Resulta de todo punto imposible elegir la ciudad más bonita de España (o del Congo), pues la subjetividad es absoluta y antes que eso porque no las conocemos todas o no con la suficiente profundidad como para hacer una proclamación, aunque sea personal, y también porque el juicio siempre está condicionado por el prejuicio o la emotividad y si viviste una historia de amor en Badajoz, pongamos por caso y sin ánimo de faltar, no habrá lugar más hermoso para ti.
Dicho lo cual, debo decir que Sevilla es la ciudad más bonita de España, si entendemos como ciudad la urbe de más de 10.000 habitantes y si consideramos la extensión de lo que llamamos “bonito”, y si excluimos al mismo tiempo el carácter más o menos jovial de sus habitantes, esta no es la cuestión.
Sevilla es hermosa de Triana a la Puerta de la Carne y del Parque de María Luisa a la Macarena, lo que comprende un área que no he medido, pero sí he paseado bastante. Bien, pues ese cogollo de la ciudad refulge. Ignoro si el efecto está producido por la luz del sol (abundante) o por la proyección de sus rayos en el albero o en los mármoles romanos de la Giralda, o quizá en el prisma de la Torre del Oro; el caso es que la ciudad se llena de luces que templan (en agosto abrasan) y de sombras que alivian, generando una atmósfera densa, casi masticable, perfumada de primavera cuando no lo es.
En este sentido, Sevilla tiene algo de Córdoba, en la paz moruna de algunos callejones y plazas. En otros aspectos se nota pariente de Málaga (aunque les joda a ambas) y también se advierte una porción del trópico de Santa Cruz de Tenerife. Está claro que el clima benigno también puntúa en el concurso de Miss Ciudad Hermosa.
Sobre los sevillanos habría mucho que hablar. Tengo para mí que las ciudades excepcionalmente bellas, como Sevilla o San Sebastián, desarrollan entre sus habitantes un recelo casi despectivo hacia lo exterior, una especie de abertzalismo estético. Así, en el caso de Sevilla, observamos que la ciudad está cerrada más allá de un primer círculo de acceso libre a los turistas, y así es también el carácter de muchos sevillanos (valga la generalización), acogedor en la capa exterior y no tanto luego. Los dos grandes eventos de la ciudad son un buen ejemplo. La Feria es un acontecimiento que se reserva el derecho de admisión y algo similar ocurre con la Semana Santa aunque aquí no haya casetas de paso restringido. La verdadera dimensión de la Semana Santa sevillana no se aprecia si no es de la mano de un experto conocedor (yo tuve la suerte de contar con el Maestro Araújo y asistí a su lado a la salida de la Macarena, que es lo más cerca que se puede estar de una experiencia mística).
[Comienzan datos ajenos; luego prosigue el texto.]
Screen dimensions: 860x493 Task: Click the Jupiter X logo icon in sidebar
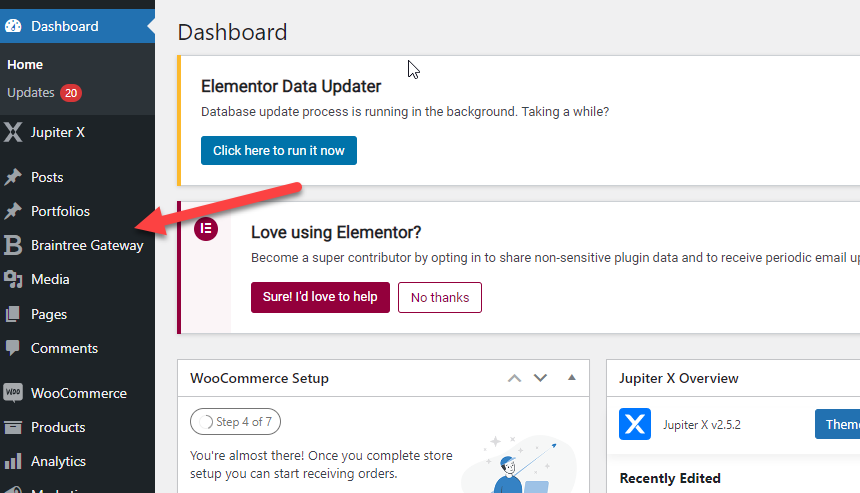(x=13, y=132)
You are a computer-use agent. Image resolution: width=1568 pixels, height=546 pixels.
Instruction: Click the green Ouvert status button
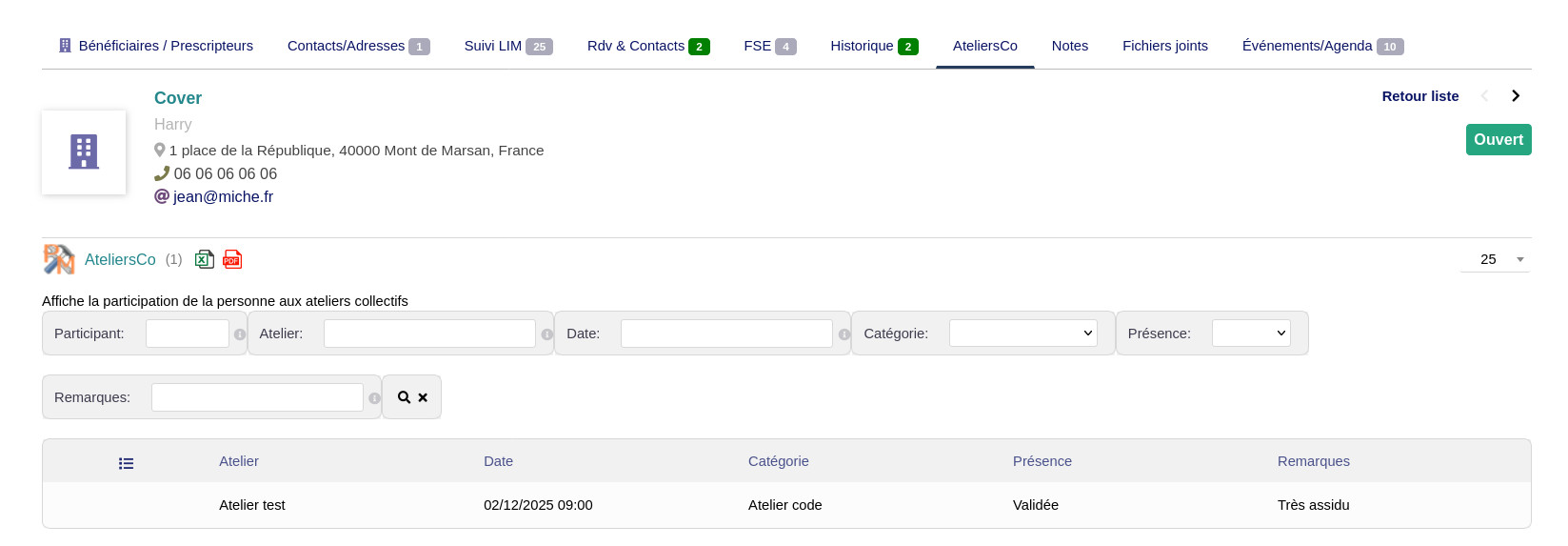(x=1498, y=139)
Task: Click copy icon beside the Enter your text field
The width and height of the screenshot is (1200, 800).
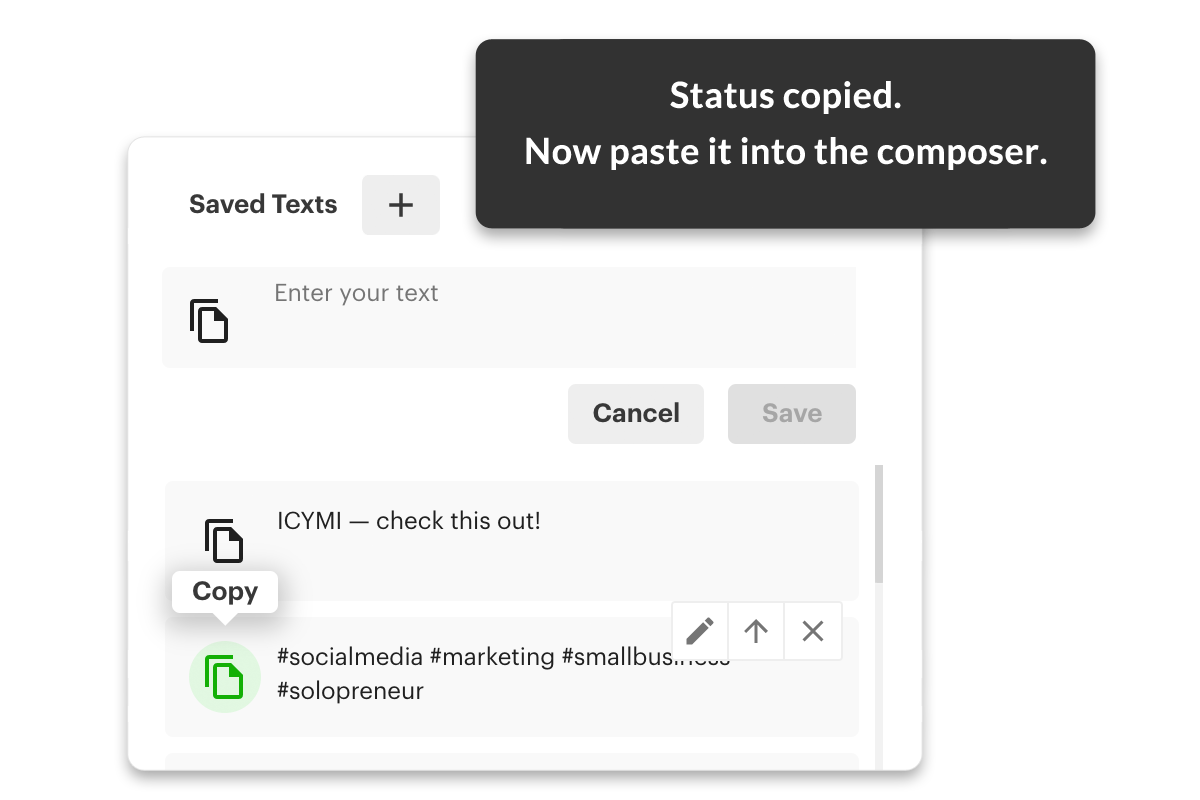Action: click(209, 320)
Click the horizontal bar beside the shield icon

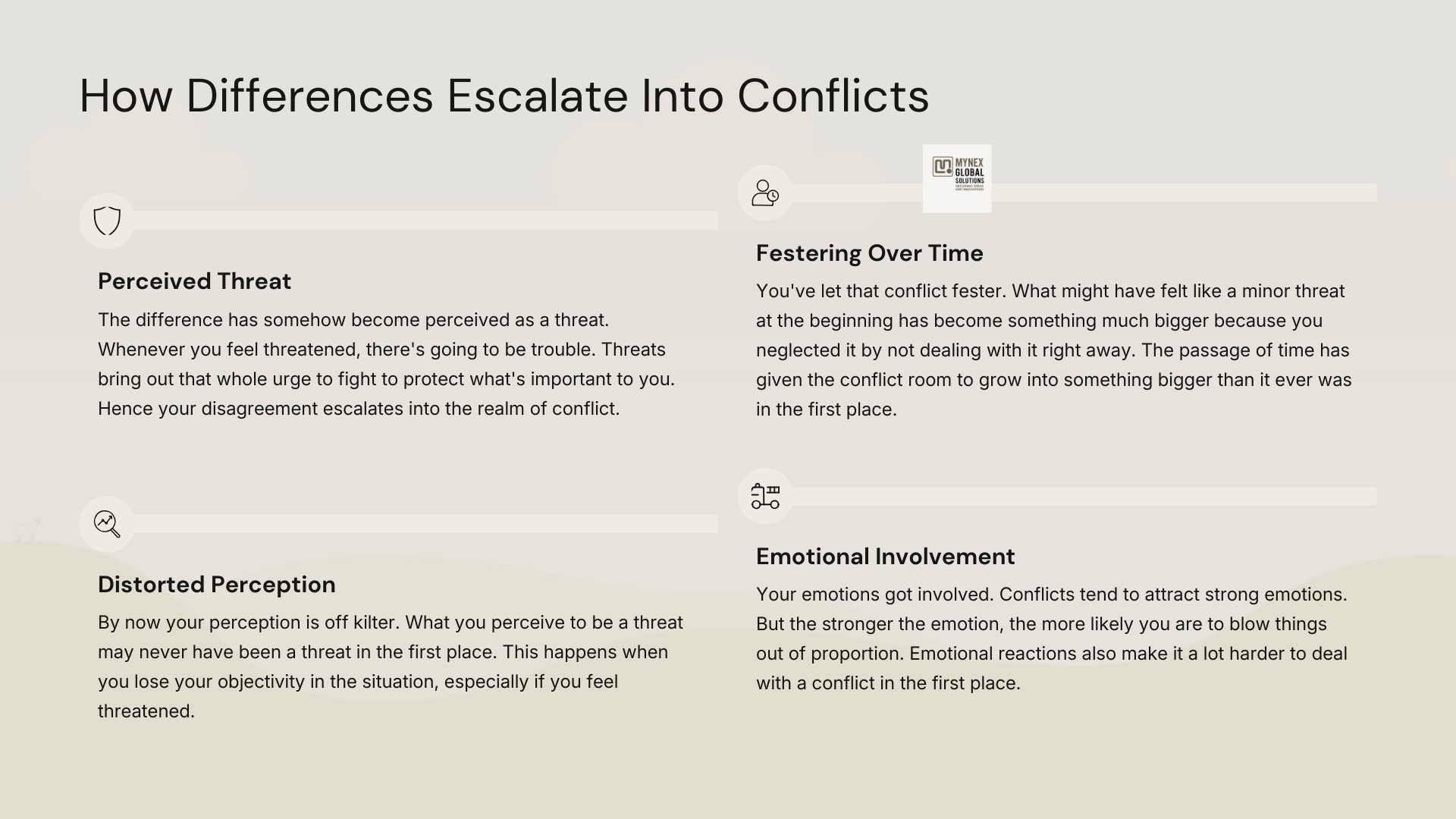point(425,221)
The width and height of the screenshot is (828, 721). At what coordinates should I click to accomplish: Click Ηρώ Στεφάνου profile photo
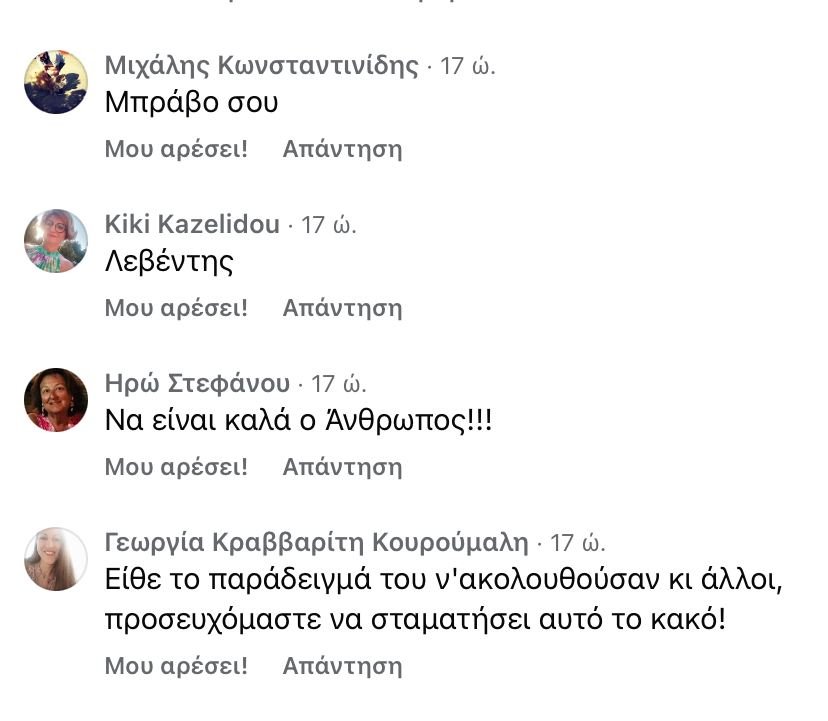point(56,400)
Sevilla compensa con río y magia la ausencia de un mar que es valor esencial de otras bellezas como Santander, Cádiz, Coruña, San Sebastián o Barcelona. Todas ellas y otras más son ciudades preciosas, pero son espacios geográficamente abiertos mientras Sevilla tiene sobre sí una cúpula translúcida que concentra los aromas y la belleza en dosis mareantes. El mismo Stendhal que describió los vértigos que le provocó la hermosura de Florencia no habría levantado cabeza en Sevilla. Para reanimarlo hubiera sido necesaria la inmediata aplicación de una Cruzcampo helada y un montadito de pringá.